By Kevin Williams
Dinner rolls are a staple on Thanksgiving tables, whether you like crusty rolls or soft, fluffy rolls, there is nothing better than hot bread slathered with butter. SIGH, I often have to really exercise some self-control. I could easily eat 3 dinner rolls at supper (I won’t, I’ll limit myself to two,but, man, I love bread). Amish Thanksgiving tables are no different than yours or mine: turkey, mashed potatoes, stuffing, and ROLLS…plenty of rolls!
So, drum “roll” (get it?), here are 5 dinner roll recipes you’ll want to consider for your special supper!
EDITOR’S PICK – AMISH ONE HOUR ROLLS: If you are time-pinched (and who isn’t?), this is the gold standard of roll recipes. Click here for this perfect in a pinch roll.

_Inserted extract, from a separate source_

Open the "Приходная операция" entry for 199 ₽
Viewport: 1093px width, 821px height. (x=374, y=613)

EASY AMISH DINNER ROLLS: These are some easy Amish dinner rolls that aren’t quite as quick as the “one hour” ones, but your work will be rewarded. Click here.

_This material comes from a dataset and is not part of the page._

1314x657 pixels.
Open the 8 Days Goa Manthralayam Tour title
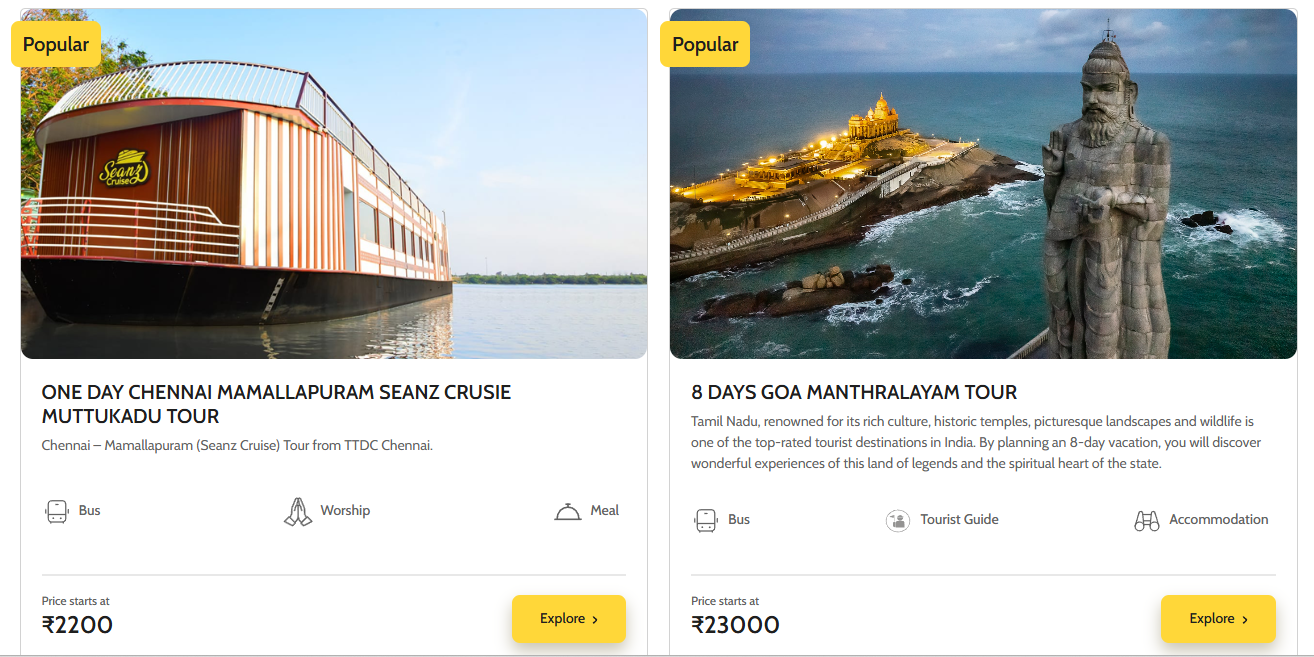(854, 392)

NEWLY PUBLISHED! MENNONITE REFRIGERATOR ROLLS: This is a recipe that was just published on Amish365.com this morning, you do have to chill the dough overnight but the taste will be worth it. Check it out here.
KING ARTHUR’S AMISH DINNER ROLLS: This is a pretty easy recipe from King Arthur Flour. The photo looks appealing. Click here for the King Arthur Flour Amish Dinner Roll recipe. As an aside, many Amish cooks use Robinhood Flour…I’m not sure why, but that is something I’ve experienced from my earliest days visiting Amish kitchens…I guess that’s not very..”correct” of me to put that in a post about King Arthur, but in the interest of providing a full picture, I wanted to throw that out there. Here is the King Arthur Amish dinner roll recipe.
HUTTERITE DINNER BUNS: So lucky to have found this recipe and anyone who lives in, say, Montana or South Dakota and has the occasion to buy Hutterite goods at Farmer’s Markets, you know first-hand how wonderful of a baking tradition they enjoy. Now you can sample it in our own home with this Hutterite recipe. For newbies here, the Hutterites share many of the same religious roots as the Amish and Mennonites but they, centuries ago, branched off and began living communally which remains their cornerstone today. One of these days I will visit a Hutterite colony!